Compression of a nerve root in your spinal column can severely limit your range of motion, activities, and your ability to complete typical job functions. Maintaining full time employment with the constant pain, muscle weakness, loss of feeling, and other symptoms that arise from a spinal disorder or injury can be impossible. If you are unable to work, Social Security Disability (SSD) benefits can provide the support you need to meet your financial needs and obligations.
Medically Qualifying with Nerve Root Compression
Whether your nerve root compression is due to a spinal injury, arthritis, a disc issue, or another spinal disorder, you can potentially qualify for benefits under the Social Security Administration’s (SSA’s) listing for Disorders of the Spine. This listing appears in the SSA’s Blue Book under Section 1.04A and requires:
- You experience well documented pain distribution consistent with nerve root compression
- Loss of motor function due to muscle weakness and loss or reflex function or sensory loss
Nerve root compression must be well documented through physical examination and diagnostic testing in order to satisfy the SSA’s medical evidence requirements. Specific pieces of medical evidence the SSA must see may include:
- Physical exam notes from your physician, describing the onset, progression, and persistence of symptoms
- Documentation of muscle weakness or atrophy and reflex or sensory changes
- Circulatory and neurological complications, documented through appropriate diagnostic procedures
- MRI, CT, or x-ray results documenting the nerve root compression and its physical cause
- Treatment procedures attempted and their results
- Medications you have taken in the past and those you currently take
- The effects of all medical treatments, including any side effects, if you have experienced any
- The short and long-term prognosis for your condition, including a statement from your physician defining your period of disability
If your nerve root issue involves your lower back, medical evidence must also include results from a “straight-leg raising test,” which measures pain and other symptom responses to you raising your legs up straight when sitting or lying flat on your back.

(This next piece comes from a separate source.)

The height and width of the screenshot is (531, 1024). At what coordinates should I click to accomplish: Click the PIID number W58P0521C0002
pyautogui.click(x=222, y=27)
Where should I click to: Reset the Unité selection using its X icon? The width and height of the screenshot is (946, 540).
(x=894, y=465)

Getting Help with Your Claim
Winning a disability claim for a back problem can be difficult, particularly if your issues do not precisely match the SSA’s listing for nerve root compression. A disability advocate or Social Security attorney may be able to assist you in building a stronger case file. You should also work closely with your doctor to ensure your medical records accurately reflect the limitations you experience in your everyday life.
When applying, you should know you might have an uphill battle ahead. Many who submit applications based on nerve root compression are initially denied benefits. If you are among them, an attorney or advocate familiar with cases like yours can also help you prepare for and testify at a disability appeal hearing.